------ EXCERPT ------

For each tool, the following command prints more information on how to use it:

npx tools {name} --help


The compare tool checks whether two RDF files encode the same linked data: - If the two files contain the same data, the command succeeds and does not print any output. - If the two files do not contain the same data, the command exits with an error code, and the difference between the two files is printed.

The compare tools is invoked over the two RDF files one.ttl and two.ttl as follows:

npx tools compare one.ttl two.ttl

This tool can be used to compare two RDF files that contain multiple graphs, for example:

npx tools compare one.trig two.trig

This tool uses the graph isomorphism property as defined in the RDF 1.1 standard: link

Create TriplyDB API Token

This tool creates a new TriplyDB API Token from the command-line. This command can be used as follows:

npx tools create-token

The command will ask a couple of questions in order to create the TriplyDB API Token:

  • The hostname of the TriplyDB instance
  • The name of the token
  • Your TriplyDB account e-mail
  • Your TriplyDB account password

The command exists in case a TriplyDB API Token is already configured.

This tool prints the currently configured TriplyDB API Token, if any. This command can be used as follows:

npx tools print-token

This command is useful when there are issues with configuring a TriplyDB API Token.


This tool validates the content of one data file against the SHACL shapes in another file. The resulting SHACL validation report is printed to standard output.

------ PROVIDED INFORMATION ------

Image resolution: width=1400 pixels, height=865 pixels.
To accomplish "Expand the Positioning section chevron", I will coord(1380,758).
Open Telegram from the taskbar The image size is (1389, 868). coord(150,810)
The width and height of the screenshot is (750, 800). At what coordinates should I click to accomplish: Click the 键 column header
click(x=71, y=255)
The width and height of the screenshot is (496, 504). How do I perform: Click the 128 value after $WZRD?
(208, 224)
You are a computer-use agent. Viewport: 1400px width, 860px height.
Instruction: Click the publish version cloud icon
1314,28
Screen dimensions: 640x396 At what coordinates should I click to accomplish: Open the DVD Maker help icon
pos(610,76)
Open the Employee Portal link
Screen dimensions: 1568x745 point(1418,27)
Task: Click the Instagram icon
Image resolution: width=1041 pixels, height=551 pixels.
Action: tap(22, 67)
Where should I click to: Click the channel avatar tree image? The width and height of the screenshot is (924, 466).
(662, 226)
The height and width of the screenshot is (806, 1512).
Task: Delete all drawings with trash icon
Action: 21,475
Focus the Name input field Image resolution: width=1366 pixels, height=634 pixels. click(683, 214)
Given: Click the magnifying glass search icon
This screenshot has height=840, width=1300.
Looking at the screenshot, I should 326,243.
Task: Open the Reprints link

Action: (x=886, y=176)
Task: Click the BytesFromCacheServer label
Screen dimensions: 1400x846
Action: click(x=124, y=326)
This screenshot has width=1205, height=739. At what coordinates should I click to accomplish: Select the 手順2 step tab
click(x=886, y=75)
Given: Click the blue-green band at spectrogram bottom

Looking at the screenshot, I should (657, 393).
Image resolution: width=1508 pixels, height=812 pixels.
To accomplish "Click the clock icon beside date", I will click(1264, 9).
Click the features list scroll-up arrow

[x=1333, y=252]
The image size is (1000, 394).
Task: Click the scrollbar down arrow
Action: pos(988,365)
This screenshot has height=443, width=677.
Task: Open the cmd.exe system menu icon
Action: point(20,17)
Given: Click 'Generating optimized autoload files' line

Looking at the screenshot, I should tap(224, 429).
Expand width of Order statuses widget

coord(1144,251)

------

WHAT TO DO:
• a. Give every command line that the command-line tools documentation shows as an example.
• b. Answer from the command-line tools documentation:
(i) What does the compare command do when the two files contain the same data?
(ii) Which property does the compare tool use, and where is it defined?
(iii) Where is the SHACL validation report printed?

RESPONSES PER TASK:
• a.
npx tools {name} --help
npx tools compare one.ttl two.ttl
npx tools compare one.trig two.trig
npx tools create-token
npx tools print-token

• b.
(i) It succeeds and prints no output.
(ii) The graph isomorphism property, as defined in the RDF 1.1 standard.
(iii) To standard output.